Source records
---------------

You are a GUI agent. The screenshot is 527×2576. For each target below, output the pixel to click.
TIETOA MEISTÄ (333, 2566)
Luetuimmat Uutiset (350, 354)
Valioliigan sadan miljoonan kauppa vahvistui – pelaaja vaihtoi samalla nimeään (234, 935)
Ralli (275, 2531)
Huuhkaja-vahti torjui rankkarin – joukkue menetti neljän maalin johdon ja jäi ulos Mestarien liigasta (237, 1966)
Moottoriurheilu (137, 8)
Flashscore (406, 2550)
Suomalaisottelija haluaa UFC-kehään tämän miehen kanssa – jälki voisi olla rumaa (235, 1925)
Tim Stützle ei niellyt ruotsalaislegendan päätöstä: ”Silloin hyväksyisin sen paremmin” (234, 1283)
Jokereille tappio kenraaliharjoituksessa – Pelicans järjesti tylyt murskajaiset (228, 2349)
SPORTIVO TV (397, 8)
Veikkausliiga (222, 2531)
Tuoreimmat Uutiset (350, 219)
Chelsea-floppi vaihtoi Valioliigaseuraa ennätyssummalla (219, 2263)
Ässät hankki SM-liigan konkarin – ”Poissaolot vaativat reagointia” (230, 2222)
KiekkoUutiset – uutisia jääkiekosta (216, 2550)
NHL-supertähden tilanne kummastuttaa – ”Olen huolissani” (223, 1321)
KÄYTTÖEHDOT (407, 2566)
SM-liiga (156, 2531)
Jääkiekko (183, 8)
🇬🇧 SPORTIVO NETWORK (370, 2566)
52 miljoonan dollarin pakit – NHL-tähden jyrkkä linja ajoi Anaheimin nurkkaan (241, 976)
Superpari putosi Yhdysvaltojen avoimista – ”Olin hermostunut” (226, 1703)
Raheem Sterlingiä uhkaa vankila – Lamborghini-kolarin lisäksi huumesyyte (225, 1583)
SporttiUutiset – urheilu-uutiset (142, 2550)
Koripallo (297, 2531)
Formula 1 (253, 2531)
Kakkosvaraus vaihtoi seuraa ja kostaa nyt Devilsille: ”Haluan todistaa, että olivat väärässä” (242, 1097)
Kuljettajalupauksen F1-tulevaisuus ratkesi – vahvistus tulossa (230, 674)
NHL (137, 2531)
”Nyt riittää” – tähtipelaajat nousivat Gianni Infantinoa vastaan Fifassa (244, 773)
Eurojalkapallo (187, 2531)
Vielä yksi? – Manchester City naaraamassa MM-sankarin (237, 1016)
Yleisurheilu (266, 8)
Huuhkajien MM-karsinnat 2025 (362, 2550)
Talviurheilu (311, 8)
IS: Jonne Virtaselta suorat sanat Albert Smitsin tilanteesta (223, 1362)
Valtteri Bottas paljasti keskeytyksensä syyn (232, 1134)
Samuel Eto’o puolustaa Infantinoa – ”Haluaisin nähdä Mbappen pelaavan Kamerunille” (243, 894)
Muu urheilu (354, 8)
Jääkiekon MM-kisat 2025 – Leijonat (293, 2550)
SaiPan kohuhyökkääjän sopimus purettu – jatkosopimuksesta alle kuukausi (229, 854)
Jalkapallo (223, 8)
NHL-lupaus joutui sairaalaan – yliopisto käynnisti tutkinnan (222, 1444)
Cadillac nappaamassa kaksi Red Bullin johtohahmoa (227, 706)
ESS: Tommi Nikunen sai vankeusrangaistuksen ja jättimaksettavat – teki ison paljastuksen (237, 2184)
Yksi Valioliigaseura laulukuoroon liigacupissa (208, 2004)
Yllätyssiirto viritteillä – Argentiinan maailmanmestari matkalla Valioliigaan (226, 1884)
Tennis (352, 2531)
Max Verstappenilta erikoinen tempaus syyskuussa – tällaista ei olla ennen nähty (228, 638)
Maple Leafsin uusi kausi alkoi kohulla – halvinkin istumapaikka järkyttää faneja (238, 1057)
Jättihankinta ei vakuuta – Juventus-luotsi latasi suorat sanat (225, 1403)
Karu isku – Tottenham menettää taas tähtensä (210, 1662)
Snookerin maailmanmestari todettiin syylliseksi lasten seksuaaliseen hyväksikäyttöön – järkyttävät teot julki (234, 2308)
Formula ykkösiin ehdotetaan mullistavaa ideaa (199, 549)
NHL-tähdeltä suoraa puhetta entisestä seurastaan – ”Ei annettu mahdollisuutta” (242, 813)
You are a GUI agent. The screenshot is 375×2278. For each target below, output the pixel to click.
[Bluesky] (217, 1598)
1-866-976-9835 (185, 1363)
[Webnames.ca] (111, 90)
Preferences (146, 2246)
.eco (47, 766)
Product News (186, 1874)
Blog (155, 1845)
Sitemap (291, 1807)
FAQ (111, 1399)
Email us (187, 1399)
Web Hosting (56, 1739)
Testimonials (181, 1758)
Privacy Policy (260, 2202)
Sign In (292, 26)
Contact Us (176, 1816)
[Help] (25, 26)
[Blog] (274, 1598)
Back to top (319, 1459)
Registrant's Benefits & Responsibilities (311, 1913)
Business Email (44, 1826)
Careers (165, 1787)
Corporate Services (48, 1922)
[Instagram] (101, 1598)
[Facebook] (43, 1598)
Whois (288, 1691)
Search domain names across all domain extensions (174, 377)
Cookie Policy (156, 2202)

---------------

▸ Task description: Could you copy every line from the records that mentions the word "maailmanmestari"?

▸ Solved exercise:
Yllätyssiirto viritteillä – Argentiinan maailmanmestari matkalla Valioliigaan (226, 1884)
Snookerin maailmanmestari todettiin syylliseksi lasten seksuaaliseen hyväksikäyttöön – järkyttävät teot julki (234, 2308)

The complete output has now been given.